▼▼▼
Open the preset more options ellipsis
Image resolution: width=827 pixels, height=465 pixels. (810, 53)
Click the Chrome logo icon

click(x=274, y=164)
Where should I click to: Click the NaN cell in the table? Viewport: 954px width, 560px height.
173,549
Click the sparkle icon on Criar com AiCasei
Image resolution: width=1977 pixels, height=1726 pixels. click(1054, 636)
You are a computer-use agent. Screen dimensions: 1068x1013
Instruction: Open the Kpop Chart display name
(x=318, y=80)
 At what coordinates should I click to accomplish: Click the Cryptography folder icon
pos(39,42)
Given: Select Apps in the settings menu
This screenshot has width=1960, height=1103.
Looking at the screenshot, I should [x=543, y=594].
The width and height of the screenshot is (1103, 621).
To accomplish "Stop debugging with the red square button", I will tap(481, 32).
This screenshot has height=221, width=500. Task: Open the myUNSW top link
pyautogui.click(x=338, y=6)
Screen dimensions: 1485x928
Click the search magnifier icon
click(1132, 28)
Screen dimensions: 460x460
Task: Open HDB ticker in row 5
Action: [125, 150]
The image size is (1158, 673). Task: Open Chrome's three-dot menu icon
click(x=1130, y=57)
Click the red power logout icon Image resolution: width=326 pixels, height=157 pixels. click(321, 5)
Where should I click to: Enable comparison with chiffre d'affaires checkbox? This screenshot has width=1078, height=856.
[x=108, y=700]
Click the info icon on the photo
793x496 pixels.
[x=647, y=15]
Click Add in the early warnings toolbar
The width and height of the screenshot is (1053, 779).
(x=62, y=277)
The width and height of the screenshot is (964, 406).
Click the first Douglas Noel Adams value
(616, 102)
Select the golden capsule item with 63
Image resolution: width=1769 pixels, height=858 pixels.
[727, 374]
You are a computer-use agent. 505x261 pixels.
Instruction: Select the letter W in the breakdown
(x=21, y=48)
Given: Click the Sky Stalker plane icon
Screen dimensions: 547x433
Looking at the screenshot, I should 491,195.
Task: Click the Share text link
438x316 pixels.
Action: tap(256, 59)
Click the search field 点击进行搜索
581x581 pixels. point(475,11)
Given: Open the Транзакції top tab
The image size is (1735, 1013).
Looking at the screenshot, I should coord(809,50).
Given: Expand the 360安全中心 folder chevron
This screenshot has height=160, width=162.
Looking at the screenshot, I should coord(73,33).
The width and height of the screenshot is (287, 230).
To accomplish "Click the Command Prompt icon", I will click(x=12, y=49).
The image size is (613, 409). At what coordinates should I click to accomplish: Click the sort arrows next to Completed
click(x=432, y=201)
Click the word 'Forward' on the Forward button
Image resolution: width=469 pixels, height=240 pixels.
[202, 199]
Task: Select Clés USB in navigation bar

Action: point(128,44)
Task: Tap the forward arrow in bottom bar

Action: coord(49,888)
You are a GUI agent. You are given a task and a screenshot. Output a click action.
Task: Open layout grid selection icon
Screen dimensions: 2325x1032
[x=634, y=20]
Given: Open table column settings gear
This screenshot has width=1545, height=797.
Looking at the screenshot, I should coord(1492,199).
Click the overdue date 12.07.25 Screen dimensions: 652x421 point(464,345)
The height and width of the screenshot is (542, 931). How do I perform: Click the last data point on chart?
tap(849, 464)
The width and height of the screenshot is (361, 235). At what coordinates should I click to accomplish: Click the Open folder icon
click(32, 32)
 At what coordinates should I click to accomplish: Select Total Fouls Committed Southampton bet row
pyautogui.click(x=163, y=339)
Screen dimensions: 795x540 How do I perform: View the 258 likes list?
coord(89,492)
▲▲▲
_Esercizio_. Metti in una lista JSON di stringhe tutte le righe delle voci qui sopra, una stringa per riga, saltando le righe vuote.

_Soluzione esercizio_.
[
  "Open the preset more options ellipsis",
  "Image resolution: width=827 pixels, height=465 pixels. (810, 53)",
  "Click the Chrome logo icon",
  "click(x=274, y=164)",
  "Where should I click to: Click the NaN cell in the table? Viewport: 954px width, 560px height.",
  "173,549",
  "Click the sparkle icon on Criar com AiCasei",
  "Image resolution: width=1977 pixels, height=1726 pixels. click(1054, 636)",
  "You are a computer-use agent. Screen dimensions: 1068x1013",
  "Instruction: Open the Kpop Chart display name",
  "(x=318, y=80)",
  " At what coordinates should I click to accomplish: Click the Cryptography folder icon",
  "pos(39,42)",
  "Given: Select Apps in the settings menu",
  "This screenshot has width=1960, height=1103.",
  "Looking at the screenshot, I should [x=543, y=594].",
  "The width and height of the screenshot is (1103, 621).",
  "To accomplish \"Stop debugging with the red square button\", I will tap(481, 32).",
  "This screenshot has height=221, width=500. Task: Open the myUNSW top link",
  "pyautogui.click(x=338, y=6)",
  "Screen dimensions: 1485x928",
  "Click the search magnifier icon",
  "click(1132, 28)",
  "Screen dimensions: 460x460",
  "Task: Open HDB ticker in row 5",
  "Action: [125, 150]",
  "The image size is (1158, 673). Task: Open Chrome's three-dot menu icon",
  "click(x=1130, y=57)",
  "Click the red power logout icon Image resolution: width=326 pixels, height=157 pixels. click(321, 5)",
  "Where should I click to: Enable comparison with chiffre d'affaires checkbox? This screenshot has width=1078, height=856.",
  "[x=108, y=700]",
  "Click the info icon on the photo",
  "793x496 pixels.",
  "[x=647, y=15]",
  "Click Add in the early warnings toolbar",
  "The width and height of the screenshot is (1053, 779).",
  "(x=62, y=277)",
  "The width and height of the screenshot is (964, 406).",
  "Click the first Douglas Noel Adams value",
  "(616, 102)",
  "Select the golden capsule item with 63",
  "Image resolution: width=1769 pixels, height=858 pixels.",
  "[727, 374]",
  "You are a computer-use agent. 505x261 pixels.",
  "Instruction: Select the letter W in the breakdown",
  "(x=21, y=48)",
  "Given: Click the Sky Stalker plane icon",
  "Screen dimensions: 547x433",
  "Looking at the screenshot, I should 491,195.",
  "Task: Click the Share text link",
  "438x316 pixels.",
  "Action: tap(256, 59)",
  "Click the search field 点击进行搜索",
  "581x581 pixels. point(475,11)",
  "Given: Open the Транзакції top tab",
  "The image size is (1735, 1013).",
  "Looking at the screenshot, I should coord(809,50).",
  "Given: Expand the 360安全中心 folder chevron",
  "This screenshot has height=160, width=162.",
  "Looking at the screenshot, I should coord(73,33).",
  "The width and height of the screenshot is (287, 230).",
  "To accomplish \"Click the Command Prompt icon\", I will click(x=12, y=49).",
  "The image size is (613, 409). At what coordinates should I click to accomplish: Click the sort arrows next to Completed",
  "click(x=432, y=201)",
  "Click the word 'Forward' on the Forward button",
  "Image resolution: width=469 pixels, height=240 pixels.",
  "[202, 199]",
  "Task: Select Clés USB in navigation bar",
  "Action: point(128,44)",
  "Task: Tap the forward arrow in bottom bar",
  "Action: coord(49,888)",
  "You are a GUI agent. You are given a task and a screenshot. Output a click action.",
  "Task: Open layout grid selection icon",
  "Screen dimensions: 2325x1032",
  "[x=634, y=20]",
  "Given: Open table column settings gear",
  "This screenshot has width=1545, height=797.",
  "Looking at the screenshot, I should coord(1492,199).",
  "Click the overdue date 12.07.25 Screen dimensions: 652x421 point(464,345)",
  "The height and width of the screenshot is (542, 931). How do I perform: Click the last data point on chart?",
  "tap(849, 464)",
  "The width and height of the screenshot is (361, 235). At what coordinates should I click to accomplish: Click the Open folder icon",
  "click(32, 32)",
  " At what coordinates should I click to accomplish: Select Total Fouls Committed Southampton bet row",
  "pyautogui.click(x=163, y=339)",
  "Screen dimensions: 795x540 How do I perform: View the 258 likes list?",
  "coord(89,492)"
]